Second, as pointed out today to the BBC by Daniel Pacey – one of the earliest Universal Credit claimants – some of the reforms simply go against the grain of many people’s lives. For instance, under Universal Credit, the Government is insisting that people are paid their benefits monthly rather than weekly or fortnightly. The stated logic is that monthly benefit payments will prepare people for the world of work. But, as previous SMF has shown, this is a false logic: only half of all employees earning under £10,000 per year are paid monthly; four in ten of those in the lowest two income quintiles are paid weekly. And, most on low incomes budget weekly or fortnightly.
Given the difficulties that the Government is facing simply getting the IT system to process assessments and payments, now is the time to re-think these policies.
2.There are a host of unresolved policy dilemmas that have not been confronted so far but that cannot be deferred by the next government. Here are a few of them:
- Free school meals. Eligibility for free school meals is currently determined by receipt of certain benefits such as working tax credits. The new system will have to devise a way to determine who should and should not get financial help with these extra costs. The threatened withdrawal of free school meals would act as a big disincentive to work if it happens at a particular earnings threshold. Somehow some more money – quite a bit of it – will be needed.
- Boosting the earnings of in-work claimants. Universal Credit will offer much weaker financial incentives for people to increase their hours. For this reason, the government is introducing ‘in-work conditionality’, which will seek to push people to earn more through taking on more hours at the same job, an additional part-time job or higher hourly wages. This is a leap in the dark and policy remains very sketchy. Whoever is in government post-2015 will need crunchy schemes to help the low paid, such as the SMF’s idea of a payment by results programme to help boost the wages of those stuck on low earnings.
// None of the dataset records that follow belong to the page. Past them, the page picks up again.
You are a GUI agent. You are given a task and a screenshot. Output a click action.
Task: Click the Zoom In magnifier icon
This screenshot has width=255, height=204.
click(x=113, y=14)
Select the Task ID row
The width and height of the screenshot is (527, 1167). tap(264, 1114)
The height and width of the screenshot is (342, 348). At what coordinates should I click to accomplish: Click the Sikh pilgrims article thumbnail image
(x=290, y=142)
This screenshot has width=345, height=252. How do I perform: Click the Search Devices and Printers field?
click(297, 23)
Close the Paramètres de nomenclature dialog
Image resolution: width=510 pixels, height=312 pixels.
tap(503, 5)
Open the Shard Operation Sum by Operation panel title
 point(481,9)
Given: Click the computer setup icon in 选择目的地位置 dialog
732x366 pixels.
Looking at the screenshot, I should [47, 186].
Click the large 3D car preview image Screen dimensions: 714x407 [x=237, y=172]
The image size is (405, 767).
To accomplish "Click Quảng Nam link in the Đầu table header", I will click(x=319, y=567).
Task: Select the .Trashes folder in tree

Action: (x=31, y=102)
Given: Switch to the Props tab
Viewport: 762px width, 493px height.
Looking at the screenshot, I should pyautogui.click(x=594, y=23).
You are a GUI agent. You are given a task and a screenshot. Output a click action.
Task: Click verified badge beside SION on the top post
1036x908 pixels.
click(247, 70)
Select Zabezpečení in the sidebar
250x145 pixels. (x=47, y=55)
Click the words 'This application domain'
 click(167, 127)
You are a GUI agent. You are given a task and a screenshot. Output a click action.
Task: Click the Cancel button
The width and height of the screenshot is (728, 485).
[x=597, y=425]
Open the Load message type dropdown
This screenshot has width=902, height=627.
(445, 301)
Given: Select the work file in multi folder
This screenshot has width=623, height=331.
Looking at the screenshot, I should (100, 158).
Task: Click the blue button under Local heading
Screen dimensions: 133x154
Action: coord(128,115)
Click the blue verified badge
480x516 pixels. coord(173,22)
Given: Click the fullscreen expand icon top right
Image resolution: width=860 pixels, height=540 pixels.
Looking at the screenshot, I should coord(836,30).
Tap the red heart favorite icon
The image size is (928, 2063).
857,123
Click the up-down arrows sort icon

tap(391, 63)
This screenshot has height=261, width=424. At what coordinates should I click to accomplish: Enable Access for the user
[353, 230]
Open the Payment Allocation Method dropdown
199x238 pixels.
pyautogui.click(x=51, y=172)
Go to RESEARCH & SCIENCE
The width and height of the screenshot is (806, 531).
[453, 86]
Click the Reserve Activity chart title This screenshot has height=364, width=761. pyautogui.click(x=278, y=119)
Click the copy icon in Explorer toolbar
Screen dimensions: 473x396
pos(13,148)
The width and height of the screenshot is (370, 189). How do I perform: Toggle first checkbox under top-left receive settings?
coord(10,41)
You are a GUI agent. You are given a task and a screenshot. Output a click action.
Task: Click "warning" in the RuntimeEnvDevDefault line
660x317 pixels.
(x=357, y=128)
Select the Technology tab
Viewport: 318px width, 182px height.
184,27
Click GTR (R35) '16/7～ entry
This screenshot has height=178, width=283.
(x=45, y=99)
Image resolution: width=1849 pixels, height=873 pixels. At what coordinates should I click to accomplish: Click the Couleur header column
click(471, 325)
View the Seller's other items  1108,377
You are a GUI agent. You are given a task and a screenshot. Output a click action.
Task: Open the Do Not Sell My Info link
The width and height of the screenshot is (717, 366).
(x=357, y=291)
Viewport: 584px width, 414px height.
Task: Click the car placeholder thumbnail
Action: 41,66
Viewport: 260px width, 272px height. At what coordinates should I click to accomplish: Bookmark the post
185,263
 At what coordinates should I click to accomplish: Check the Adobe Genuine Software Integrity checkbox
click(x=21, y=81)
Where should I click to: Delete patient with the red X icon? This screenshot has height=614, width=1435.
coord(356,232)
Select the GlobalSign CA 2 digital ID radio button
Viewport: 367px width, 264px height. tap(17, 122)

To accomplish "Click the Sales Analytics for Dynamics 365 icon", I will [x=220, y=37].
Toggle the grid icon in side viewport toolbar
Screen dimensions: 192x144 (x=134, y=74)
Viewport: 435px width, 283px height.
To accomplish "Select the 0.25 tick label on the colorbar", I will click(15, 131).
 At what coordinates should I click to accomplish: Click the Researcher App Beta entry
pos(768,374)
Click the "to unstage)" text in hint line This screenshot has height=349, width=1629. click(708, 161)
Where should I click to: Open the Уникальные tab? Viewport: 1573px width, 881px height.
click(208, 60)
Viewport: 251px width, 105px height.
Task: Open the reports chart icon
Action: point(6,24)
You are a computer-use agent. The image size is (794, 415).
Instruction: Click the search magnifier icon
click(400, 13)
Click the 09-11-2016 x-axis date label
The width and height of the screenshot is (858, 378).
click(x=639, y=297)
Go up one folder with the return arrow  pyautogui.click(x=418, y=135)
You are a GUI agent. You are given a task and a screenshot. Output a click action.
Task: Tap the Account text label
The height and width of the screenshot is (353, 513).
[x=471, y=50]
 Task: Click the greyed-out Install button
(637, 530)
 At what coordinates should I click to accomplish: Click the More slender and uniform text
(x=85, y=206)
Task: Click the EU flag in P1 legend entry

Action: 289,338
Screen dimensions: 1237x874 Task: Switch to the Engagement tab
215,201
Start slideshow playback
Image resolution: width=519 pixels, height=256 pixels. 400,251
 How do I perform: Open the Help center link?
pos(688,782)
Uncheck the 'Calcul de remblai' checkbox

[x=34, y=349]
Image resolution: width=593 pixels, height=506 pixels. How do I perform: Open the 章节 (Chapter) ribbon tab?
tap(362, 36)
- Reforming Council Tax support. The reform of Council Tax Benefit plays havoc with Universal Credit, undermining the whole effort to simplify benefits and to improve work incentives. Part of the problem is a withdrawal of money by the back door (a 10% cut to council tax support); a second is that benefits policy has been localised thus causing confusion. This the sort of localisation that even council leaders might argue against.
- More people will have their savings means-tested. Previously, tax credits were not subject to a wealth means-test. However, any claimant of Universal Credit who has more than £6,000 in non-housing assets will see their payments reduced or stopped. Little thought has been given to the effect of this policy on people saving for house deposits or those over 55 who can access their pension pots.
3. Bringing the remaining 99.7% of claimants onto Universal Credit is likely to crowd out any time for other welfare reform during the next parliament. Is that a price that the next government will think is worth paying?
Iain Duncan Smith has put much store in the ‘phased roll-out’ of the scheme. This staged approach is such that, under the OBR’s projections, even by 2018 more than 2 million claimants will still be on the old benefit system.
The logic of ‘phased’ implementation has much merit as a means of limiting risk as the number of claimants grows and as the new technologies are brought in. But, the downside is that Universal Credit is going to continue to consume huge energies from the incoming government in May, leaving little if any space for imaginative welfare reform through to 2020.
One can’t help concluding that, with such a huge proportion of the job still to be done, any incoming government will have to make a big decision early on as to whether to continue with the scheme and, if so, how. At the very least, May 2015 must be the time to focus on the basic tenets of the reform, such as simplification and transparency of work incentives.